WHAT TO WORK ON:
Return every line of the data below without any change, keeping the original order.
::::
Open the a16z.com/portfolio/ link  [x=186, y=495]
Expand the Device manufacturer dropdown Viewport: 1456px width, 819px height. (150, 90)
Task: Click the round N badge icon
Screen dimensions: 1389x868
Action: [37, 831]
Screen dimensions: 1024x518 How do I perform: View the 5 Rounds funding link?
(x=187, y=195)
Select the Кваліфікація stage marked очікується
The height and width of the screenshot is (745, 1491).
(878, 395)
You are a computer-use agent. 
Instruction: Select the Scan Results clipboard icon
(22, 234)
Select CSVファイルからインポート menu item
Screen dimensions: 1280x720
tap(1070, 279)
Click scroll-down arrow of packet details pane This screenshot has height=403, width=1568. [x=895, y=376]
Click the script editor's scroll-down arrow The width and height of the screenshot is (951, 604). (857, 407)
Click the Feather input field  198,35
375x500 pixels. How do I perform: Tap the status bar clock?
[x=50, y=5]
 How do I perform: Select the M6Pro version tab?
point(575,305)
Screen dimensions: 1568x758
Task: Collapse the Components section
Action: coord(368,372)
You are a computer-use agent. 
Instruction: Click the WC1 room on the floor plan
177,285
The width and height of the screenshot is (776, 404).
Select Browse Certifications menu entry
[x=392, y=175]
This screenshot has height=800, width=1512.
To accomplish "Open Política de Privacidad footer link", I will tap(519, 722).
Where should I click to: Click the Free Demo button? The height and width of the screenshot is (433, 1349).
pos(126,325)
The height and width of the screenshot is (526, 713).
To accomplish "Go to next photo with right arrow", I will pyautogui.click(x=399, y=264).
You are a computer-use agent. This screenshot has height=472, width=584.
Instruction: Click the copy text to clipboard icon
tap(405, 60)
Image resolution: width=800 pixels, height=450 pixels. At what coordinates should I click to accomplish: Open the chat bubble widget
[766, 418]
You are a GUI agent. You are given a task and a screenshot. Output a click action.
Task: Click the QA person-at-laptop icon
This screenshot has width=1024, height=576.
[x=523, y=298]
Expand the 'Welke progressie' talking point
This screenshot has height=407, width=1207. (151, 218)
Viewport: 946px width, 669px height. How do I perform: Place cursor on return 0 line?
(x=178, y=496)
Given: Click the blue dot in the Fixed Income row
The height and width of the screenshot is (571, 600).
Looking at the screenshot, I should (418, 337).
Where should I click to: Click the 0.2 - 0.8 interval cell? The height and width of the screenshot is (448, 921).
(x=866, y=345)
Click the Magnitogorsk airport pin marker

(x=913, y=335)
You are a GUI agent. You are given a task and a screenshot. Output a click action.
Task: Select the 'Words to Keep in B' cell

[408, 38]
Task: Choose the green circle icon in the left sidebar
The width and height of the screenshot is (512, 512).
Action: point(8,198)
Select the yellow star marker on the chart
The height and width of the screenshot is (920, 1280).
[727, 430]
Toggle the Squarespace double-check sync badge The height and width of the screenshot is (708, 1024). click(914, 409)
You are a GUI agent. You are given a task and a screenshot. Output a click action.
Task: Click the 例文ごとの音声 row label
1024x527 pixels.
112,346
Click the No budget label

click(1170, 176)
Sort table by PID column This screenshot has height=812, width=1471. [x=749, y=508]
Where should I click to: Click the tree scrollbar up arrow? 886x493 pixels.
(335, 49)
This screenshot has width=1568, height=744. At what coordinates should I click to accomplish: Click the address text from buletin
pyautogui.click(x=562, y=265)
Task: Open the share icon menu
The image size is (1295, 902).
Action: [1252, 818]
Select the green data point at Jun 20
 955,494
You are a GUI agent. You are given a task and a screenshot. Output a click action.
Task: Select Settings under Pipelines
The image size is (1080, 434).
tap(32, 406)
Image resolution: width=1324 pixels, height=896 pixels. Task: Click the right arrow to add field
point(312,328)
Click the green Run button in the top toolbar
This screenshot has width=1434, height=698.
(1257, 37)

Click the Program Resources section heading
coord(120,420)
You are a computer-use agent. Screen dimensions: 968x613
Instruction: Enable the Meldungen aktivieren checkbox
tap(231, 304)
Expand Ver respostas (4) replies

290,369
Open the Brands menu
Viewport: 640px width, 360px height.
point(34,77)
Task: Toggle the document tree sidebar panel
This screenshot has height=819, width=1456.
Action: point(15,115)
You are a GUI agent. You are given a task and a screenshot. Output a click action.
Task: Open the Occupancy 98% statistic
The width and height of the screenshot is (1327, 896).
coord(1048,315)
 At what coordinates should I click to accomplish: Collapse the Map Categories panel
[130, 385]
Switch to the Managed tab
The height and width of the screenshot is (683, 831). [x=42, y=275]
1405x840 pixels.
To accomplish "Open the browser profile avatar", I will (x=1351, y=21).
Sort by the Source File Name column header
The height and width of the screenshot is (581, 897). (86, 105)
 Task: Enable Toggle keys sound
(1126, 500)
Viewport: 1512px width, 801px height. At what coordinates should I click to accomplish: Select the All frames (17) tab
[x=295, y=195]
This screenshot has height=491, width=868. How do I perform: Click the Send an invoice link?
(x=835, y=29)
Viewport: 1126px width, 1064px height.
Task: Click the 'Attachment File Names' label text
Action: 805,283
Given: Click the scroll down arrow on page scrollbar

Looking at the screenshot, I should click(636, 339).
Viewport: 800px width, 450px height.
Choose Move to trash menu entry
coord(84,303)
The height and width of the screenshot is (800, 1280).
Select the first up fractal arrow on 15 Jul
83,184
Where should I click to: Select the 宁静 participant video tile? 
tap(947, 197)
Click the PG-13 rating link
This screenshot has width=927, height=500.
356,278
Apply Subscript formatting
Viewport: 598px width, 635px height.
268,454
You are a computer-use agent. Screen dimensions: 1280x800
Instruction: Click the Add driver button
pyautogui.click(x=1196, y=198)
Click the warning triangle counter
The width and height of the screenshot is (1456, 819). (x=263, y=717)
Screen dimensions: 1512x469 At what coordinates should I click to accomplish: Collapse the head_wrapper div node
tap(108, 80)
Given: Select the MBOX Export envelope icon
::::
IN RESPONSE:
Open the a16z.com/portfolio/ link  [x=186, y=495]
Expand the Device manufacturer dropdown Viewport: 1456px width, 819px height. (150, 90)
Task: Click the round N badge icon
Screen dimensions: 1389x868
Action: [37, 831]
Screen dimensions: 1024x518 How do I perform: View the 5 Rounds funding link?
(x=187, y=195)
Select the Кваліфікація stage marked очікується
The height and width of the screenshot is (745, 1491).
(878, 395)
You are a computer-use agent. 
Instruction: Select the Scan Results clipboard icon
(22, 234)
Select CSVファイルからインポート menu item
Screen dimensions: 1280x720
tap(1070, 279)
Click scroll-down arrow of packet details pane This screenshot has height=403, width=1568. [x=895, y=376]
Click the script editor's scroll-down arrow The width and height of the screenshot is (951, 604). (857, 407)
Click the Feather input field  198,35
375x500 pixels. How do I perform: Tap the status bar clock?
[x=50, y=5]
 How do I perform: Select the M6Pro version tab?
point(575,305)
Screen dimensions: 1568x758
Task: Collapse the Components section
Action: coord(368,372)
You are a computer-use agent. 
Instruction: Click the WC1 room on the floor plan
177,285
The width and height of the screenshot is (776, 404).
Select Browse Certifications menu entry
[x=392, y=175]
This screenshot has height=800, width=1512.
To accomplish "Open Política de Privacidad footer link", I will tap(519, 722).
Where should I click to: Click the Free Demo button? The height and width of the screenshot is (433, 1349).
pos(126,325)
The height and width of the screenshot is (526, 713).
To accomplish "Go to next photo with right arrow", I will pyautogui.click(x=399, y=264).
You are a computer-use agent. This screenshot has height=472, width=584.
Instruction: Click the copy text to clipboard icon
tap(405, 60)
Image resolution: width=800 pixels, height=450 pixels. At what coordinates should I click to accomplish: Open the chat bubble widget
[766, 418]
You are a GUI agent. You are given a task and a screenshot. Output a click action.
Task: Click the QA person-at-laptop icon
This screenshot has width=1024, height=576.
[x=523, y=298]
Expand the 'Welke progressie' talking point
This screenshot has height=407, width=1207. (151, 218)
Viewport: 946px width, 669px height. How do I perform: Place cursor on return 0 line?
(x=178, y=496)
Given: Click the blue dot in the Fixed Income row
The height and width of the screenshot is (571, 600).
Looking at the screenshot, I should (418, 337).
Where should I click to: Click the 0.2 - 0.8 interval cell? The height and width of the screenshot is (448, 921).
(x=866, y=345)
Click the Magnitogorsk airport pin marker

(x=913, y=335)
You are a GUI agent. You are given a task and a screenshot. Output a click action.
Task: Select the 'Words to Keep in B' cell

[408, 38]
Task: Choose the green circle icon in the left sidebar
The width and height of the screenshot is (512, 512).
Action: point(8,198)
Select the yellow star marker on the chart
The height and width of the screenshot is (920, 1280).
[727, 430]
Toggle the Squarespace double-check sync badge The height and width of the screenshot is (708, 1024). click(914, 409)
You are a GUI agent. You are given a task and a screenshot. Output a click action.
Task: Click the 例文ごとの音声 row label
1024x527 pixels.
112,346
Click the No budget label

click(1170, 176)
Sort table by PID column This screenshot has height=812, width=1471. [x=749, y=508]
Where should I click to: Click the tree scrollbar up arrow? 886x493 pixels.
(335, 49)
This screenshot has width=1568, height=744. At what coordinates should I click to accomplish: Click the address text from buletin
pyautogui.click(x=562, y=265)
Task: Open the share icon menu
The image size is (1295, 902).
Action: [1252, 818]
Select the green data point at Jun 20
 955,494
You are a GUI agent. You are given a task and a screenshot. Output a click action.
Task: Select Settings under Pipelines
The image size is (1080, 434).
tap(32, 406)
Image resolution: width=1324 pixels, height=896 pixels. Task: Click the right arrow to add field
point(312,328)
Click the green Run button in the top toolbar
This screenshot has width=1434, height=698.
(1257, 37)

Click the Program Resources section heading
coord(120,420)
You are a computer-use agent. Screen dimensions: 968x613
Instruction: Enable the Meldungen aktivieren checkbox
tap(231, 304)
Expand Ver respostas (4) replies

290,369
Open the Brands menu
Viewport: 640px width, 360px height.
point(34,77)
Task: Toggle the document tree sidebar panel
This screenshot has height=819, width=1456.
Action: point(15,115)
You are a GUI agent. You are given a task and a screenshot. Output a click action.
Task: Open the Occupancy 98% statistic
The width and height of the screenshot is (1327, 896).
coord(1048,315)
 At what coordinates should I click to accomplish: Collapse the Map Categories panel
[130, 385]
Switch to the Managed tab
The height and width of the screenshot is (683, 831). [x=42, y=275]
1405x840 pixels.
To accomplish "Open the browser profile avatar", I will (x=1351, y=21).
Sort by the Source File Name column header
The height and width of the screenshot is (581, 897). (86, 105)
 Task: Enable Toggle keys sound
(1126, 500)
Viewport: 1512px width, 801px height. At what coordinates should I click to accomplish: Select the All frames (17) tab
[x=295, y=195]
This screenshot has height=491, width=868. How do I perform: Click the Send an invoice link?
(x=835, y=29)
Viewport: 1126px width, 1064px height.
Task: Click the 'Attachment File Names' label text
Action: 805,283
Given: Click the scroll down arrow on page scrollbar

Looking at the screenshot, I should click(636, 339).
Viewport: 800px width, 450px height.
Choose Move to trash menu entry
coord(84,303)
The height and width of the screenshot is (800, 1280).
Select the first up fractal arrow on 15 Jul
83,184
Where should I click to: Select the 宁静 participant video tile? 
tap(947, 197)
Click the PG-13 rating link
This screenshot has width=927, height=500.
356,278
Apply Subscript formatting
Viewport: 598px width, 635px height.
268,454
You are a computer-use agent. Screen dimensions: 1280x800
Instruction: Click the Add driver button
pyautogui.click(x=1196, y=198)
Click the warning triangle counter
The width and height of the screenshot is (1456, 819). (x=263, y=717)
Screen dimensions: 1512x469 At what coordinates should I click to accomplish: Collapse the head_wrapper div node
tap(108, 80)
Given: Select the MBOX Export envelope icon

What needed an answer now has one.